● **SHORT PROBLEM**: Please print the passage below on the singleness of God's plan, word for word and in full.

● **DOCUMENT SECTION**:
It is very difficult for our minds to take in the
singleness of God’s plan, and much
more congenial for us to think in terms of his plans, plural. It is much easier and more attractive to
think that God has many plans. Plans for the inanimate creation and plans for
the far points of the universe which are unaffected and un-affectable by human
activity. A plan for your life and for mine, a plan for the present-day
millions in Somalia and for those Europeans in the now long-gone medieval era,
and so on. So - on this way of thinking - just as you and I may
in the course of a week or of a year have many plans, which we are continually
making, so God has a very great number of plans.
But this approach does not do justice to the
one will of God. While Scripture refers
to many plans of God in respect of the individuals who benefit from them, distinguishably
different plans are part of the one plan, integrated with it, with God in Christ its unifying centre and end – the one in whom we live, and
the one in whom all things are gathered or summed up. God works all things
after the counsel of his own will.

● **RECORDS PROVIDED**:
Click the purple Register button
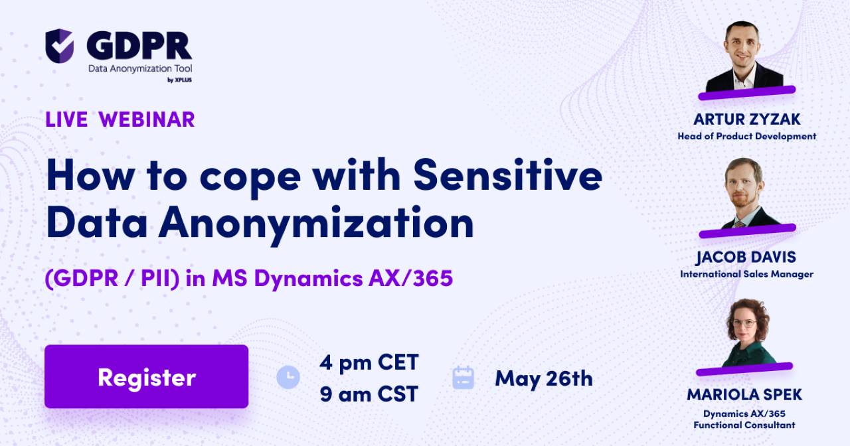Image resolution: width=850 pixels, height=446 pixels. pyautogui.click(x=146, y=376)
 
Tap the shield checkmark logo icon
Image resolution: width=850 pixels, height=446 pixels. pyautogui.click(x=59, y=46)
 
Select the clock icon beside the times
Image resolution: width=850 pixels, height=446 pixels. pyautogui.click(x=288, y=377)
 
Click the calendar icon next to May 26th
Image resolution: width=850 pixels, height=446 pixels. pyautogui.click(x=463, y=377)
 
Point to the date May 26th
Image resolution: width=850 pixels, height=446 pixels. pyautogui.click(x=543, y=378)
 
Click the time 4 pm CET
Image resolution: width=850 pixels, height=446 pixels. pyautogui.click(x=369, y=362)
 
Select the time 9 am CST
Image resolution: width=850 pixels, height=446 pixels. pyautogui.click(x=369, y=394)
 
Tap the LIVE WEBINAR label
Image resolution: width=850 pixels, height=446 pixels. pyautogui.click(x=120, y=119)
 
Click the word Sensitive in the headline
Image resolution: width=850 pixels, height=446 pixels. pyautogui.click(x=507, y=177)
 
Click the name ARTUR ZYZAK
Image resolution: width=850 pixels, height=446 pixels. pyautogui.click(x=746, y=119)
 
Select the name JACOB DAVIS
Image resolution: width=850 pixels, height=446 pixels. pyautogui.click(x=746, y=257)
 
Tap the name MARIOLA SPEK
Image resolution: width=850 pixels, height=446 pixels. pyautogui.click(x=744, y=394)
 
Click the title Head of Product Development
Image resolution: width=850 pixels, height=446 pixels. pyautogui.click(x=746, y=136)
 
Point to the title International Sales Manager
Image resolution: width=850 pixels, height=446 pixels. pyautogui.click(x=746, y=273)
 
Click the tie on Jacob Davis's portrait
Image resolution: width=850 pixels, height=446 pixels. pyautogui.click(x=739, y=224)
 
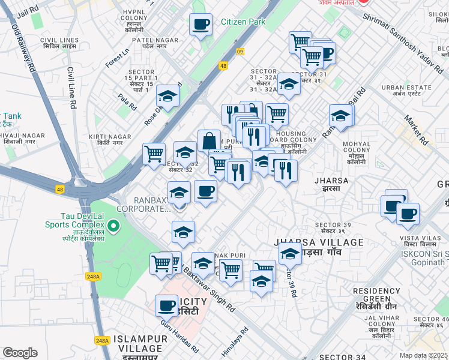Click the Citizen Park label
[243, 22]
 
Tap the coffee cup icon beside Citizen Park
[200, 25]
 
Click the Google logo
[20, 353]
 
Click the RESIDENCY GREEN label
[376, 295]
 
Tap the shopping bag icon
[209, 142]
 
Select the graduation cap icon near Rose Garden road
[168, 96]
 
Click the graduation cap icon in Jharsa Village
[290, 253]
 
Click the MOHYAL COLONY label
[357, 148]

● **IN RESPONSE**:
It is very difficult for our minds to take in the
singleness of God’s plan, and much
more congenial for us to think in terms of his plans, plural. It is much easier and more attractive to
think that God has many plans. Plans for the inanimate creation and plans for
the far points of the universe which are unaffected and un-affectable by human
activity. A plan for your life and for mine, a plan for the present-day
millions in Somalia and for those Europeans in the now long-gone medieval era,
and so on. So - on this way of thinking - just as you and I may
in the course of a week or of a year have many plans, which we are continually
making, so God has a very great number of plans.
But this approach does not do justice to the
one will of God. While Scripture refers
to many plans of God in respect of the individuals who benefit from them, distinguishably
different plans are part of the one plan, integrated with it, with God in Christ its unifying centre and end – the one in whom we live, and
the one in whom all things are gathered or summed up. God works all things
after the counsel of his own will.